Tensorflow: dynamically call GPUs with enough free memory

My desktop has two gpus which can run Tensorflow with specification /gpu:0 or /gpu:1. However, if I don't specify which gpu to run the code, Tensorflow will by default to call /gpu:0, as we all know.
Now I would like to setup the system such that it can assign gpu dynamically according to the free memory of each gpu. For example, if a script doesn't specify which gpu to run the code, the system first assigns /gpu:0 for it; then if another script runs now, it will check whether /gpu:0 has enough free memory. If yes, it will continue assign /gpu:0 to it, otherwise it will assign /gpu:1 to it. How can I achieve it?
Follow-ups:
I believe the question above may be related to the virtualization problem of GPU. That is to say, if I can virtualize multi-gpu in a desktop into one GPU, I can get what I want. So beside any setup methods for Tensorflow, any ideas about virtualization is also welcome.
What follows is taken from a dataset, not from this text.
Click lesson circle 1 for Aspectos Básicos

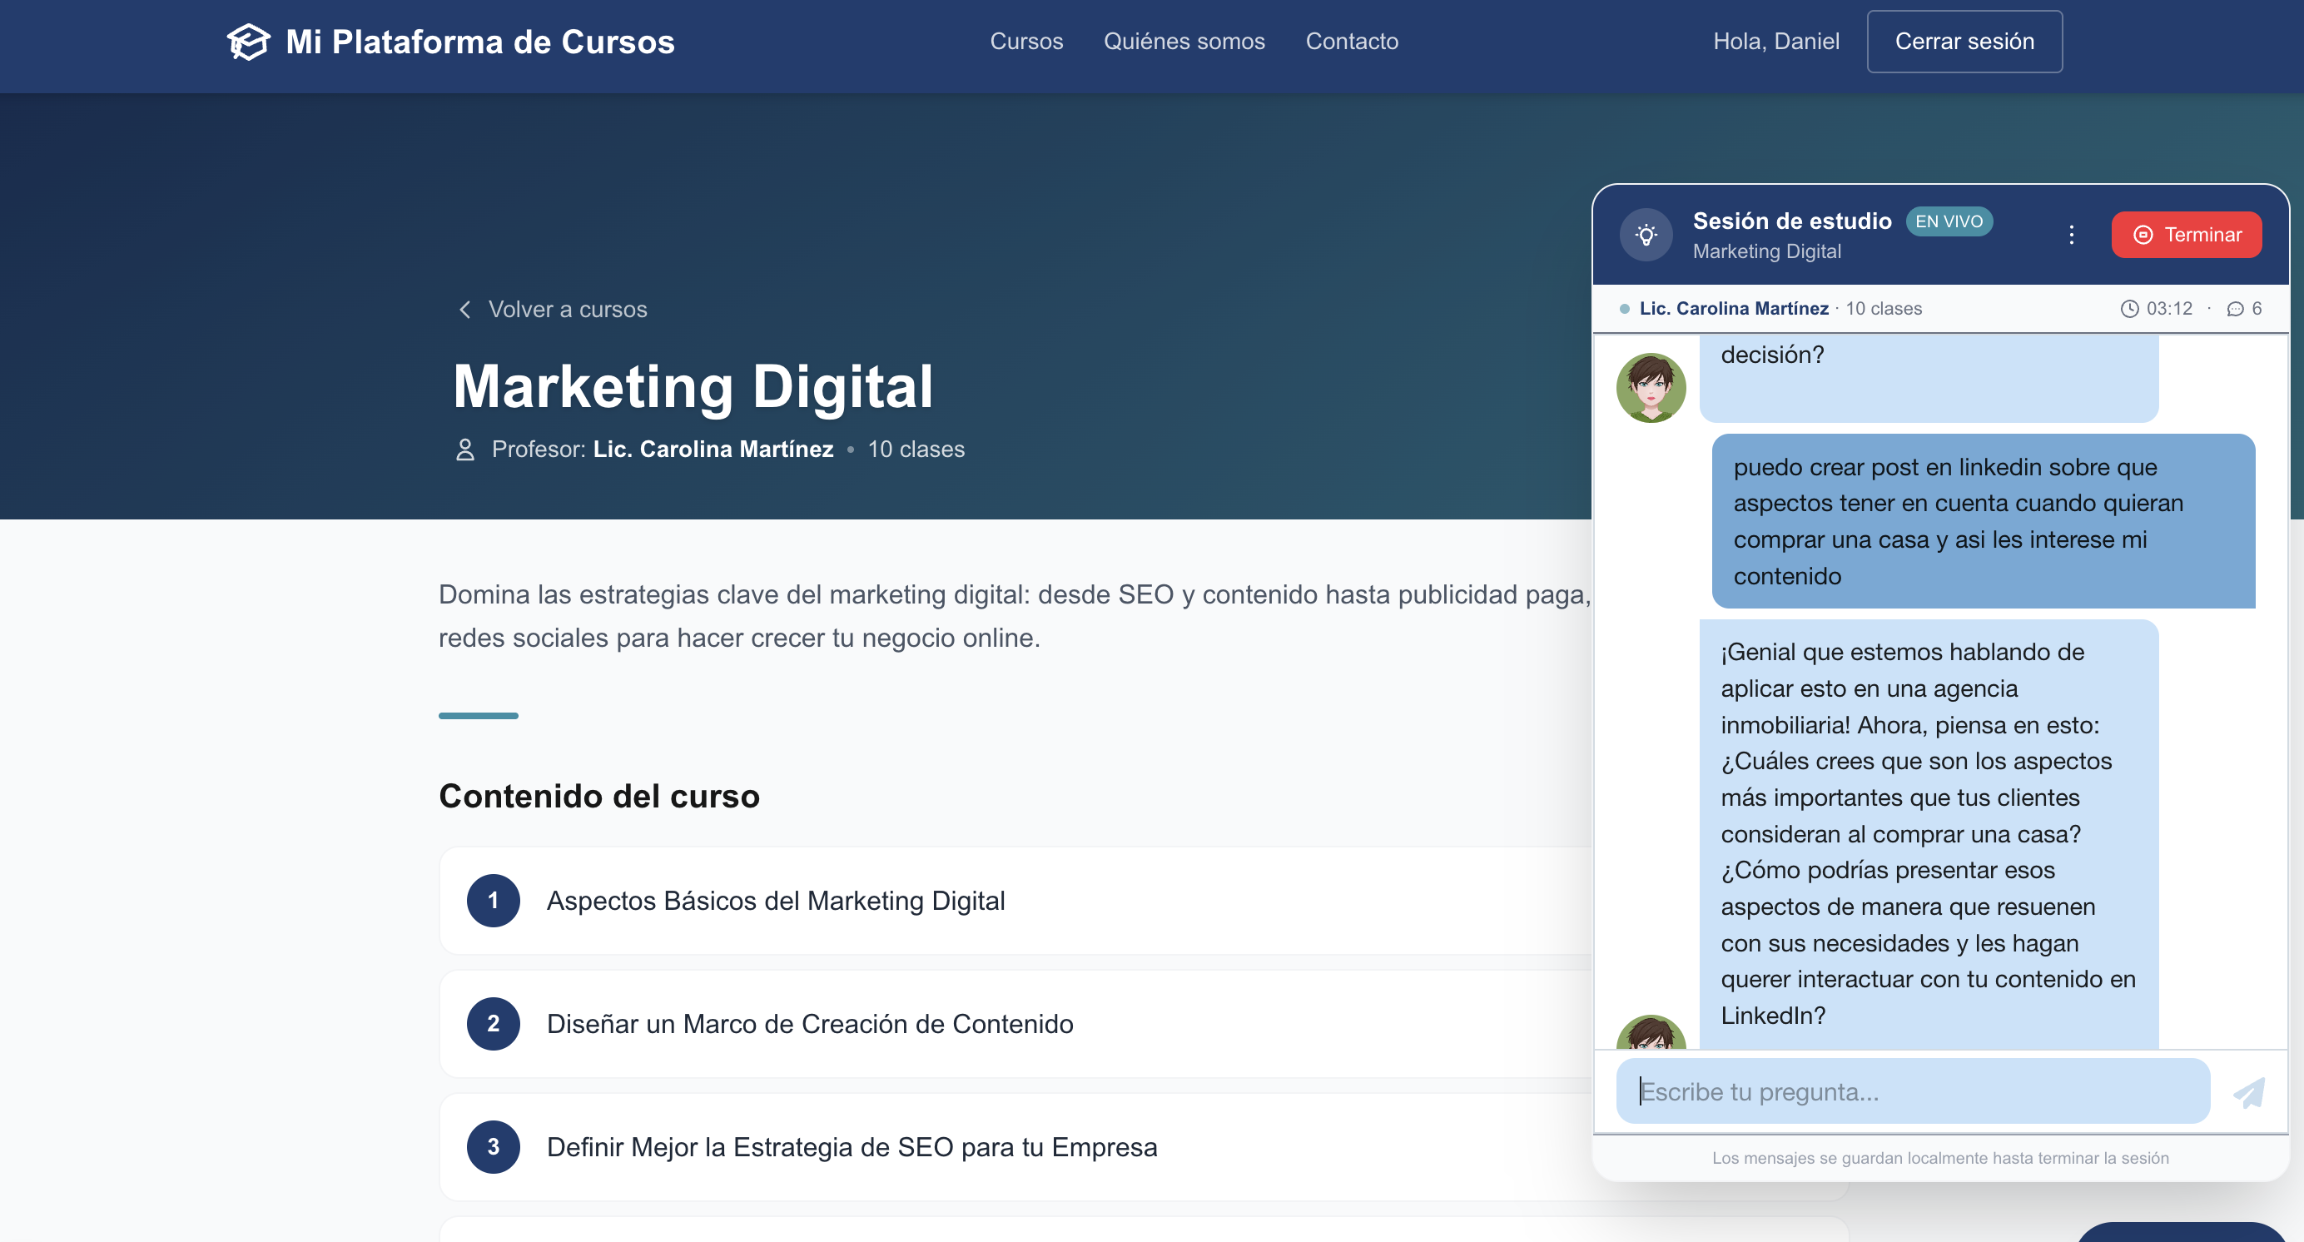[x=493, y=900]
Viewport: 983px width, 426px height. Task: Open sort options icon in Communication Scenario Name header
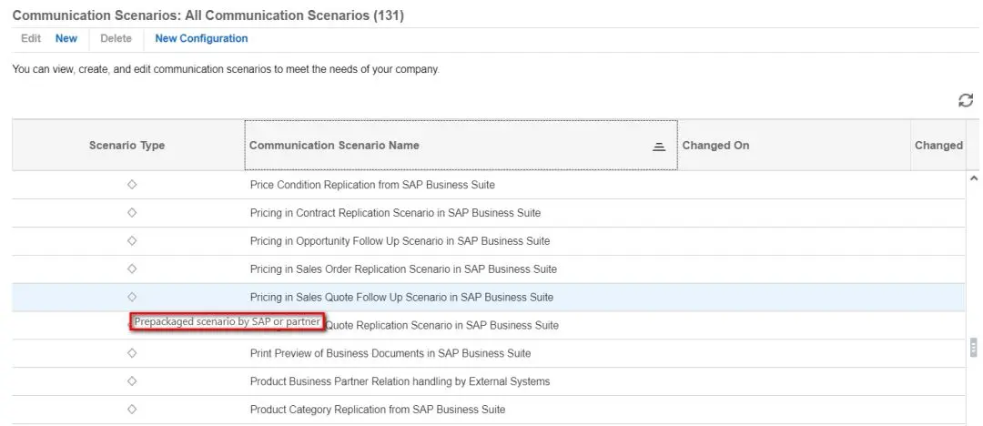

TensorFlow generally assumes it's not sharing GPU with anyone, so I don't see a way of doing it from inside TensorFlow. However, you could do it from outside as follows -- shell script that calls nvidia-smi, parses out GPU k with more memory, then sets "CUDA_VISIBLE_DEVICES=k" and calls TensorFlow script
Inspired by:
How to set specific gpu in tensorflow?
def leave_gpu_with_most_free_ram():
try:
command = "nvidia-smi --query-gpu=memory.free --format=csv"
memory_free_info = _output_to_list(sp.check_output(command.split()))[1:]
memory_free_values = [int(x.split()[0]) for i, x in enumerate(memory_free_info)]
least_busy_idx = memory_free_values.index(max(memory_free_values))
# update CUDA variable
gpus =[least_busy_idx]
setting = ','.join(map(str, gpus))
os.environ["CUDA_VISIBLE_DEVICES"] = setting
print('Left next %d GPU(s) unmasked: [%s] (from %s available)'
% (leave_unmasked, setting, str(available_gpus)))
except FileNotFoundError as e:
print('"nvidia-smi" is probably not installed. GPUs are not masked')
print(e)
except sp.CalledProcessError as e:
print("Error on GPU masking:\n", e.output)
Add a call to this function before importing tensorflow